## To do
Please reproduce, word for word, the stretch of the tribute to Joanna Macy below from "It was a good" through "as anyone can.".

## Document passage

======

In Honor of Joanna Macy, 1929-2025
I write while staying in one of the great forests of British Columbia, a forest in which the inextricability of life from death is gorgeously evident. Several kinds of fern spring from this soil, some taller than me, birds move among the branches, many kinds of berries abound. It is lavish, almost hectic with life, and with the inextricability of life and death. Magnificent fallen trees turn back into soil as younger trees reach downward to twine around their ancestors' trunks and upward toward the sky. The roots growing around and gripping these decaying logs look like veins and tentacles and fingers clutching and reaching toward an anchor in the soil. Some of the mature cedars and conifers stand on mounds that must be fully decayed trees or rather once were trees and are further along in the process of becoming soil. Often a great tree that's fallen over still has at its base a tall shield that is its roots still clinging to rounded stones and soil, and from this the trunk stretches across the earth. These trees from which trees grow are known as nurse logs.
It was a good place to be when I heard of the death of Joanna Macy on July 19 at the age of 96. I had met her only a few times, but I knew her work, knew she was beloved by many I know, and important for many tens or hundreds of thousands more. Because 96 is a long life for a member of our species, if not for a tree, because I know she had a rich and full life, I am sad for all those who are grieving and will miss her, sad because every death is a reminder of my own and everyone's mortality, sad that I didn't spend more time with her, but not sad as if her life was in some sense incomplete or cut short. She died, by all reports, surrounded by those who loved her best and was lovingly cared for, and she lived about as fully as anyone can.

======

## Data entries
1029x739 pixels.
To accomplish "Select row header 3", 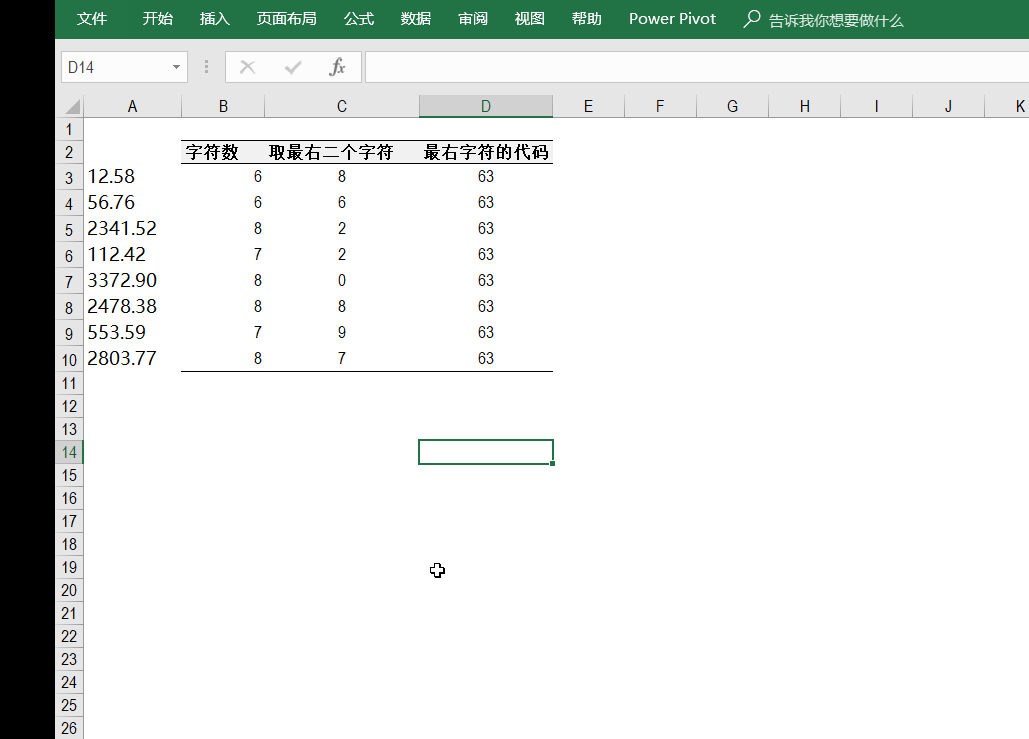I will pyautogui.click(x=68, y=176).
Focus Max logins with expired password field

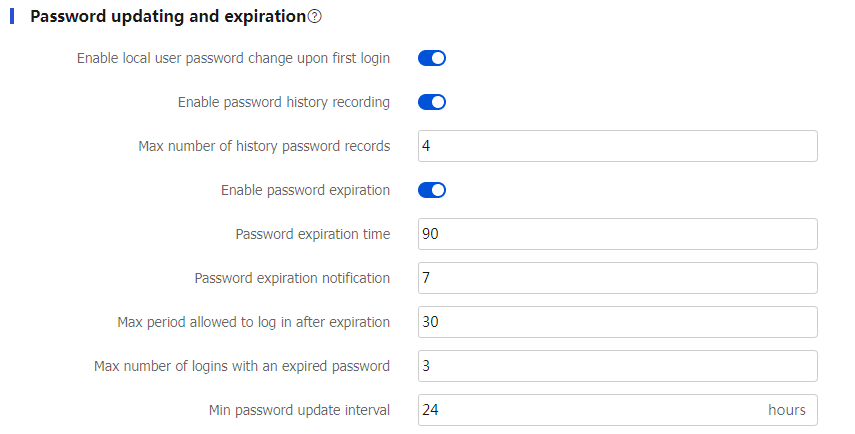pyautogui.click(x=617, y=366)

======

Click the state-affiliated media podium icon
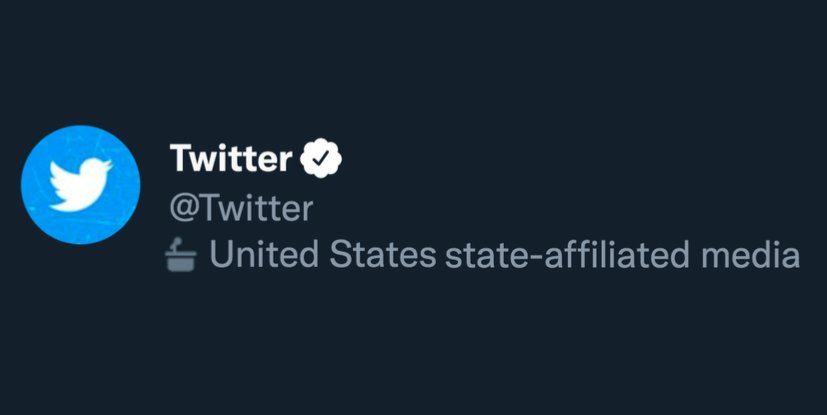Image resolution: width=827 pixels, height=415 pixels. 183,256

======

## Answer to this problem
It was a good place to be when I heard of the death of Joanna Macy on July 19 at the age of 96. I had met her only a few times, but I knew her work, knew she was beloved by many I know, and important for many tens or hundreds of thousands more. Because 96 is a long life for a member of our species, if not for a tree, because I know she had a rich and full life, I am sad for all those who are grieving and will miss her, sad because every death is a reminder of my own and everyone's mortality, sad that I didn't spend more time with her, but not sad as if her life was in some sense incomplete or cut short. She died, by all reports, surrounded by those who loved her best and was lovingly cared for, and she lived about as fully as anyone can.